Mercusuar ini difungsikan sebagai tempat
pengawas kapal asing yang hendak berlabuh. Keindahan alam dan banyaknya
jenis ikan di perairannya menjadi alasan nelayan mulai mendatangi sdan
kemudian bermukim di pulau tersebut.
Awalnya ada seorang nelayan bernama
Joharmansyah(alm), melaut di perairan Pulau Sabira. Joha(Alm) biasa dirinya
disapa, ketika itu melihat banyaknya potensi di pulau yang terletak di
ujung utara Kepulauan Seribu ini.
Pada tahun 1974, warga Pulau Genteng yang
pertama datang ke Pulau Sabira.

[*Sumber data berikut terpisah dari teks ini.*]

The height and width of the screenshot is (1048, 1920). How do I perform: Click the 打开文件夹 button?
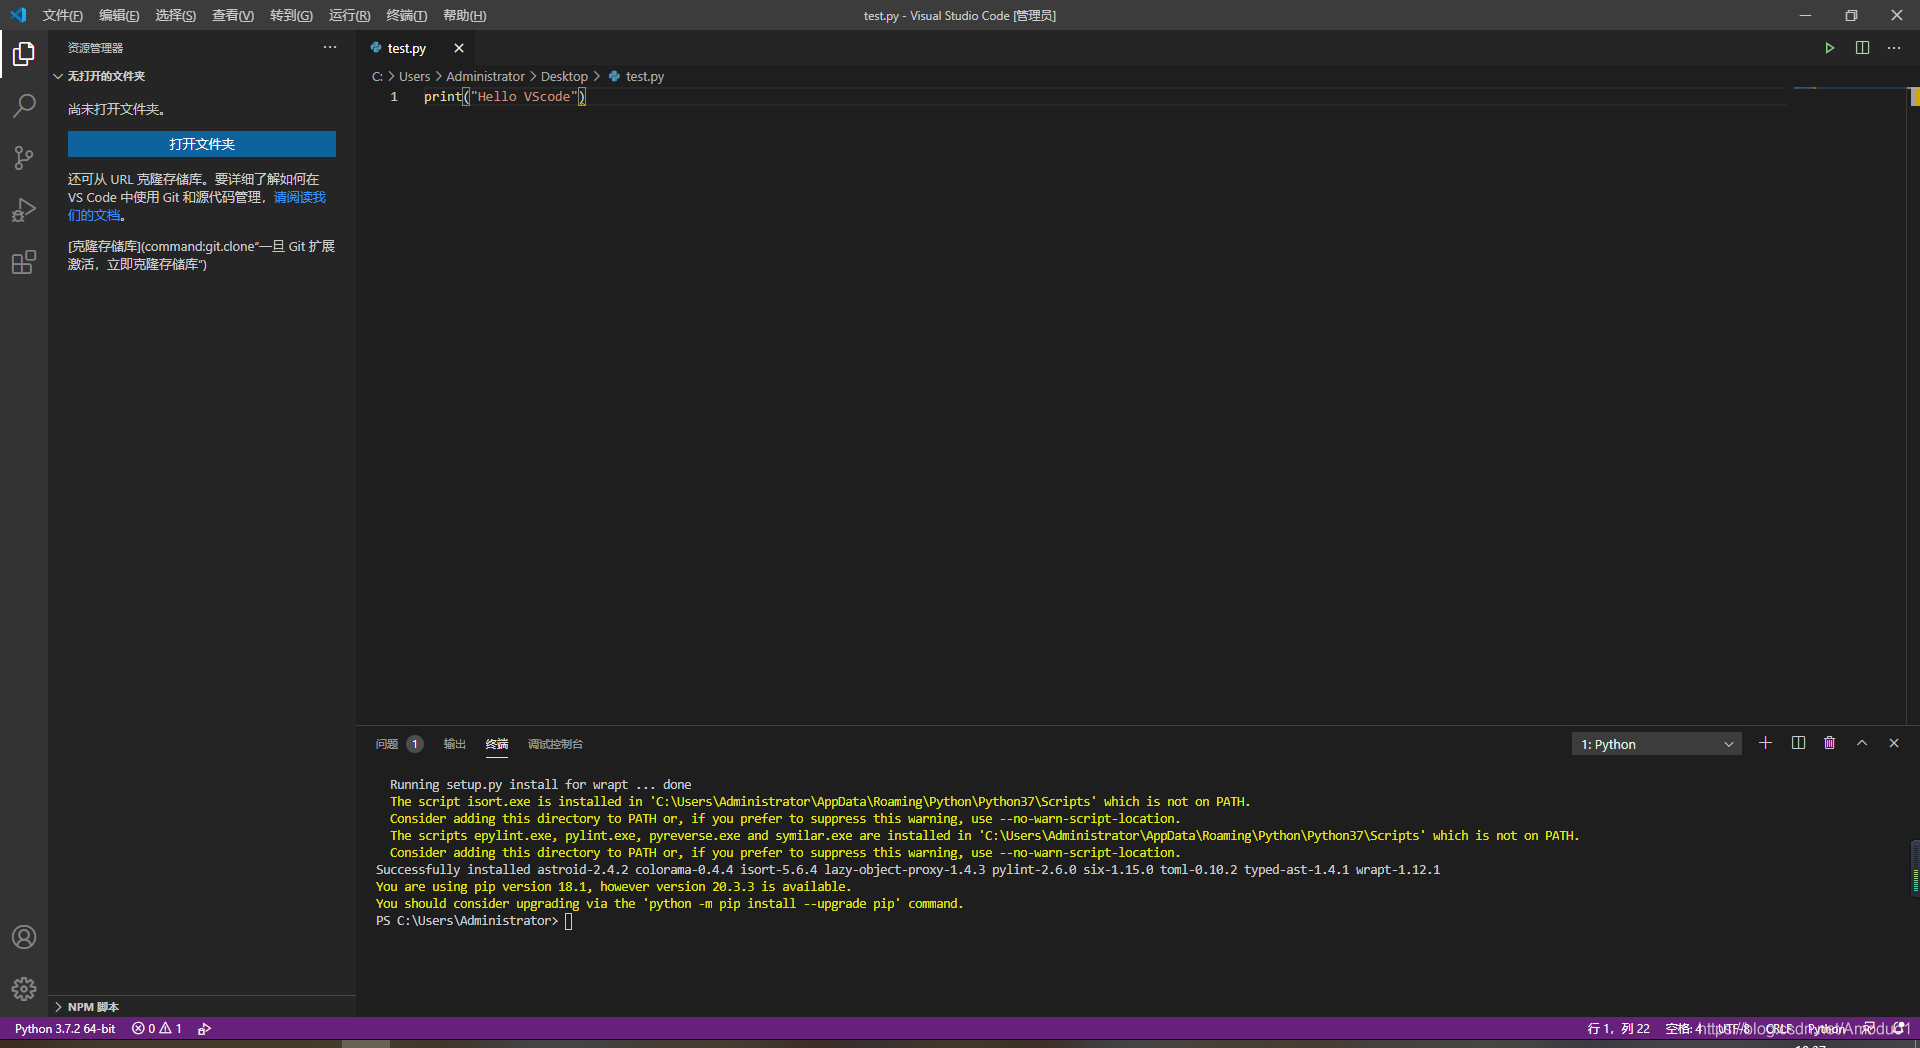(x=201, y=144)
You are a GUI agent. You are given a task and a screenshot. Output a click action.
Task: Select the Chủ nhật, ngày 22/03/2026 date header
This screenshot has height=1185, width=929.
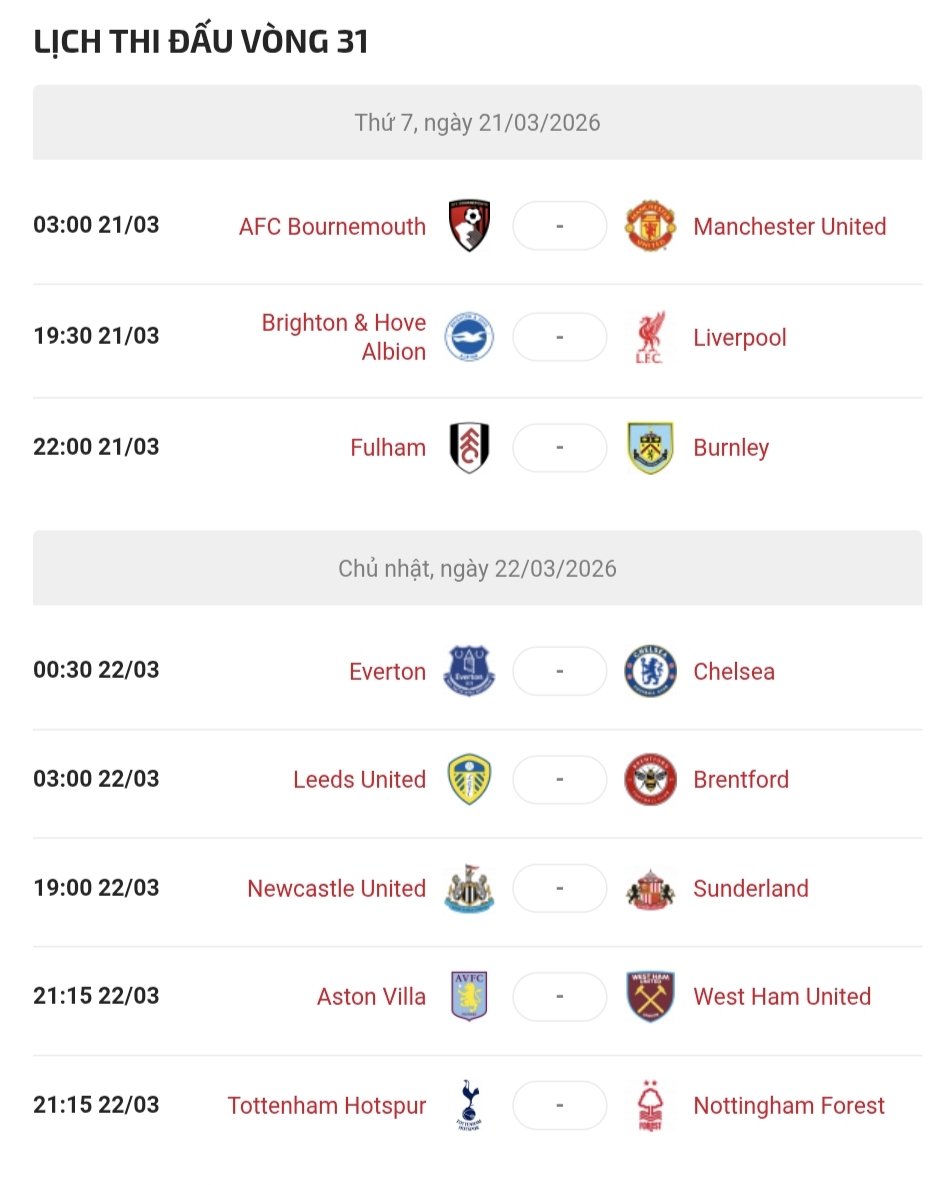pos(477,568)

Tapi nelayan dari Pulau Genteng hanya
mencari ikan, setelah mendapat hasil tangkapan, lalu pulang. Waktu dulu
di Pulau Sabira, hanya ada hutan dan mercusuar dan tidak mudah nelayan
diperbolehkan untuk bermukim di Pulau Sabira.
Namun perjuangan seorang nelayan bernama
Joharmansyah(Alm) ini tak pantang lelah, dibarengi dengan niat baik dan
tekad yang besar membuahkan hasil. Awalnya harus menyetorkan hasil
tangkapan ikannya sebanyak 1 kwintal yang 10 kilogram di antaranya
diberikan kepada petugas navigasi menara mercusuar.
Pulau Sabira dan Pulau Genteng, Kepulauan Seribu, Jakarta Utara, DKI Jakarta |
Pada tahun 1975, perlahan-lahan mereka
memilih meninggalkan Pulau Genteng besar akibat adanya desakan dari
pemerintah Kepulauan Seribu untuk meninggalkan pulau tersebut dan pindah
di Pulau Sabira pada tahun 1975 dan bermukim di sini.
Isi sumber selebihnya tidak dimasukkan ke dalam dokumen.